Er zuckte mit den Achseln. »Mal abgesehen vom Kickstart hat sich die Mechanik nicht groß verändert.«

»Duke, bitte«, sagte ich. »Wir müssen sie unbedingt wieder zum Laufen bekommen.«

Ohne dass ich darum gebeten hätte, prickelten Tränen in meinen Augen. Vielleicht war es albern, so viel Hoffnung in die Reparatur eines Motorrads zu setzen, so fest zu glauben, dass dieses Abenteuer Papi tatsächlich heilen könnte.
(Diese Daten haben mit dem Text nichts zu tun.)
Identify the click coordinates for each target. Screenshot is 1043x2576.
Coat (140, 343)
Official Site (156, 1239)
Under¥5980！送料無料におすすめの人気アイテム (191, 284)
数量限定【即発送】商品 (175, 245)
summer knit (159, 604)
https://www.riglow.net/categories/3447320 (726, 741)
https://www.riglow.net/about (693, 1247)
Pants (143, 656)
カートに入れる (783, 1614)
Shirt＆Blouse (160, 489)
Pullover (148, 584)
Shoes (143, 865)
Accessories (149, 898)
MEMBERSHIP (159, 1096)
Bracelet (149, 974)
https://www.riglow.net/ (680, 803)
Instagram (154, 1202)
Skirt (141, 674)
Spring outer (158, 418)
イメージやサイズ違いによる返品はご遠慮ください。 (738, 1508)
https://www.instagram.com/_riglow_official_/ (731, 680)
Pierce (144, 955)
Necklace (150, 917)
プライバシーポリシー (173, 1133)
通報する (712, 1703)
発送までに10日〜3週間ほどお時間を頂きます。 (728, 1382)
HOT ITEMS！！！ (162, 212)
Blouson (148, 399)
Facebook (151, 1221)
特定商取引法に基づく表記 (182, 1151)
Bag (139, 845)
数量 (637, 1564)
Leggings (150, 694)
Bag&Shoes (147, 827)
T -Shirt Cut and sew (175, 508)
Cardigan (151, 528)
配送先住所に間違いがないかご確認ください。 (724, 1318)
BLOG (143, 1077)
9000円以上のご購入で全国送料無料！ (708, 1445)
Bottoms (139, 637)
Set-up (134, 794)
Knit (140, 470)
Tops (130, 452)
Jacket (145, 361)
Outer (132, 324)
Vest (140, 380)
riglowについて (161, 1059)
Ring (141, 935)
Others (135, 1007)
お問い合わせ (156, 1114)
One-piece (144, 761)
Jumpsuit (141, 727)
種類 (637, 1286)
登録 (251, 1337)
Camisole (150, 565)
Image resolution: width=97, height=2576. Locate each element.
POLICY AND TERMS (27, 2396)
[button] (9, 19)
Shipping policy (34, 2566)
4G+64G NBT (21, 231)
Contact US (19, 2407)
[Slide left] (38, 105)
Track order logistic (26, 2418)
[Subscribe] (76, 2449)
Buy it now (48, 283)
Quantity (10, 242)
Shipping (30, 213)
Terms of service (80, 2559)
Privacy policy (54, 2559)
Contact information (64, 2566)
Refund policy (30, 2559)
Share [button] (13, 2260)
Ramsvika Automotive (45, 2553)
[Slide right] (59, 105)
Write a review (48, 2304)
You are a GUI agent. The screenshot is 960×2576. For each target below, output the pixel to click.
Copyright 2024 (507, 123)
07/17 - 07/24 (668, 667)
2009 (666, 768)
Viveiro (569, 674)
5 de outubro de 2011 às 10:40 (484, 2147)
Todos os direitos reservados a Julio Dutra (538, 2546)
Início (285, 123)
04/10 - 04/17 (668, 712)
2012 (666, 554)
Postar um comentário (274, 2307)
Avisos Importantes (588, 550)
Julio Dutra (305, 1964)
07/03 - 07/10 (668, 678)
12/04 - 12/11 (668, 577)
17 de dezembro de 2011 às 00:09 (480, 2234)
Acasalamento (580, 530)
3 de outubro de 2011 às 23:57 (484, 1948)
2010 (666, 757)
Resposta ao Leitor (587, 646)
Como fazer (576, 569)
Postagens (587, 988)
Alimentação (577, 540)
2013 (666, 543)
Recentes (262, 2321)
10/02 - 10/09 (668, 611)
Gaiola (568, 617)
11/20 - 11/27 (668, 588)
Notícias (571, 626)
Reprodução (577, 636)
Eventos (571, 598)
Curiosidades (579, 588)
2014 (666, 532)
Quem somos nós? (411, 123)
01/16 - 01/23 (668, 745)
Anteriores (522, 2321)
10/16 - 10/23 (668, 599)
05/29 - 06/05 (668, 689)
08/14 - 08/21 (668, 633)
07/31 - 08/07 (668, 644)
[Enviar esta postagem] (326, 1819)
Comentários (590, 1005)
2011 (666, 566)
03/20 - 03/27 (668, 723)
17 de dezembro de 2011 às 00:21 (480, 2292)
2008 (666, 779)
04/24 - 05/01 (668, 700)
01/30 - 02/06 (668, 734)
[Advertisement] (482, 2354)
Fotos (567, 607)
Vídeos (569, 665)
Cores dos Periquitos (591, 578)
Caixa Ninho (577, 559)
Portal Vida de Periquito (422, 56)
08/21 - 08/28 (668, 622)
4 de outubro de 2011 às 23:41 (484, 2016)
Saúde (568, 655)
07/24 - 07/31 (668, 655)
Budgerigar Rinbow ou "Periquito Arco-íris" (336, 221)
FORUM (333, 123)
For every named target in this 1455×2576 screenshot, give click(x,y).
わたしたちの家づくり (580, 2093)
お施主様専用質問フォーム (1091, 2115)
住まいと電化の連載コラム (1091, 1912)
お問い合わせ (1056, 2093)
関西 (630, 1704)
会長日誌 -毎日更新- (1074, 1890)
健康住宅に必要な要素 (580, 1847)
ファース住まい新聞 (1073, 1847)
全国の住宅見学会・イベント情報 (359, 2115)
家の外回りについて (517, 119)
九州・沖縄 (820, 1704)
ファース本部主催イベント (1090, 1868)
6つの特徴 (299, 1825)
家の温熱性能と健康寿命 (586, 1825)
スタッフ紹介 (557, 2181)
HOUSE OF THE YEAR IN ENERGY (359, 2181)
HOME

Aber es war unser letzter Versuch – die eine Sache, die den Ärzten entgangen war, der schwache Schimmer eines Vielleicht, den die medizinische Forschung und die Fallstudien aus irgendeinem Grund übersehen hatten.

Ich räusperte mich und holte tief Luft. »Was ich damit meine, ist … es ist zwingend erforderlich, dass wir bei der Wiederherstellung den geplanten Zeitrahmen einhalten.«

Papi schüttelte den Kopf, sein Lächeln kehrte endlich zurück. »Meine Tochter … sie versteht es, mit Worten umzugehen.«

Duke beäugte mich skeptisch, aber er stand eindeutig unter dem Bann unseres Vater-Tochter-Charmes. Sogar der Zahnstocher hörte auf, hin- und herzuwandern. »Okay, was der Kunde will, das bekommt er auch. Selbst wenn es sich um den Jungen handelt, der noch grün hinter den Ohren ist.«

»Genau den wollen wir«, bestätigte Papi. Er strahlte wieder, war vollkommen im Hier und Jetzt angekommen. »Du bist engagiert.«

»Sie werden es nicht bereuen.« Der Junge schüttelte erst Papis Hand, dann war ich an der Reihe. Ich presste automatisch meine Handfläche in seine, doch als meine Haut sich in seinem Griff erwärmte, machte etwas in mir klick, etwas Vertrautes und Gefährliches, und ich riss die Hand zurück und starrte darauf, als hätte mich etwas gestochen.

Freakshow!

Meine Wangen brannten, aber bevor er eine Bemerkung über meine seltsame Reaktion machen konnte, legte Duke eine fleischige Hand auf die Schulter des Jungen. »Ich hoffe für dich, dass du tatsächlich so weit bist, Emilio.«

Emilio?

Mein Kopf fuhr hoch, als mich urplötzlich die Erkenntnis durchzuckte, die unmöglich wahr sein konnte. »Wie war dein Name noch gleich?«

»Emilio.« Seine Lippen bildeten das Wort und es wirbelte Silbe für Silbe in einem Strudel aus Vertrautheit und brennend heißer Schuld in meine Ohren. Diese karamellbraunen Augen. Schwarze Haare, die sich unter dem Rand eines ölbefleckten Kopftuchs hervorlockten. Er lächelte jetzt nicht mehr, aber seine Grübchen waren noch da. Sie lauerten direkt unter der Oberfläche, als wollten sie mich herausfordern.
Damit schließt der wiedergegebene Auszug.